A 32-bit OS can address a maximum of 4GB of memory, not 3GB.
This is not true. An OS that supports Physical Address Extension (PAE) can address more memory.
Leopard, a 32-bit OS, supports PAE and has a 36-bit address space which is 64GB. No 32-bit process, application, driver, etc. can access more than 4GB of memory. 64-bit applications running under Leopard have no such limitation.
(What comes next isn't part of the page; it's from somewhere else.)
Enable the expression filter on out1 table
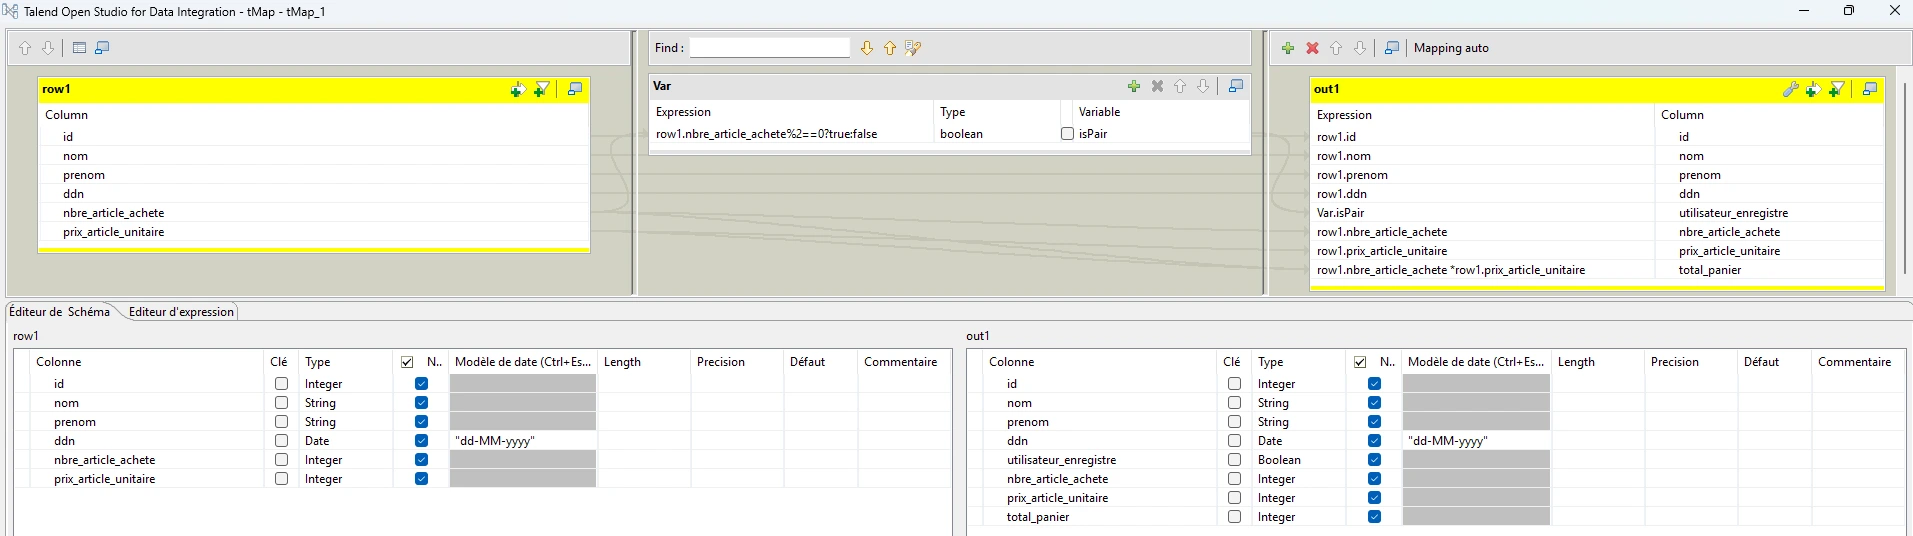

Only some 32-bit server versions of Windows support PAE in regards to expanded memory address space. No desktop 32-bit Windows versions support more than 4GB of RAM, PAE enabled or not. Another oddity of 32-bit Windows OS releases is that each process is given a 4GB virtual address space. By default, 2GB is for the User process to use and 2GB is for the OS to use. This means that regardless of how much memory is in the a process can use no more than 2GB of it. Enabling PAE makes no difference. Both XP and Vista have an OS option that allows one to increase the User part of the virtual address space to 3GB. This option is generally not used because only applications specifically compiled to support are able to use the 3GB and it take 1GB away from the OS. Not a good thing generally.
Processes on Leopard don't have this limit.
Of course this [4GB] account for all memory in the system, not just system RAM. Every last bit of memory scattered about in your system also must be addressed, and eats up additional addresses that would otherwise be applied to system RAM.
Graphics cards have the biggest impact these days, which can have large banks of dedicated on-card memory. These days it's not uncommon to have card in the 512MB range even on low end cards. All of this eats up available addresses that could otherwise be used for system RAM.
In most systems today there are between 100-256MB of memory scattered about in the system in various other places as well, in very odd places like your wifi card for example.
So the solution is to get more addresses! 2^64 addresses to be exact.
Install Vista x64 and enjoy using all of your available memory.
Part of that 4GB physical address space is set aside to address BIOS, I/O cards, NICs, video/graphics cards, etc. For example, on my PC system running Vista, I have 2.8GB of addressable RAM even though I have 4GB installed. Why? 1.2GB of the address space is used to address BIOS, I/O cards, NICs, video/graphics cards, etc.
In most systems, the address space used by BIOS, I/O cards, NICs, video/graphics cards, etc. is between .8 and 1 GB. Those with powerful graphics card would see numbers in the 1.2GB range.
If I were running a 64-bit Vista on my PC, the address space for the BIOS, I/O cards, NICs, video/graphics cards, etc. would be outside of the address space the RAM in the system were mapped to. That would allow me to use all 4GB of RAM.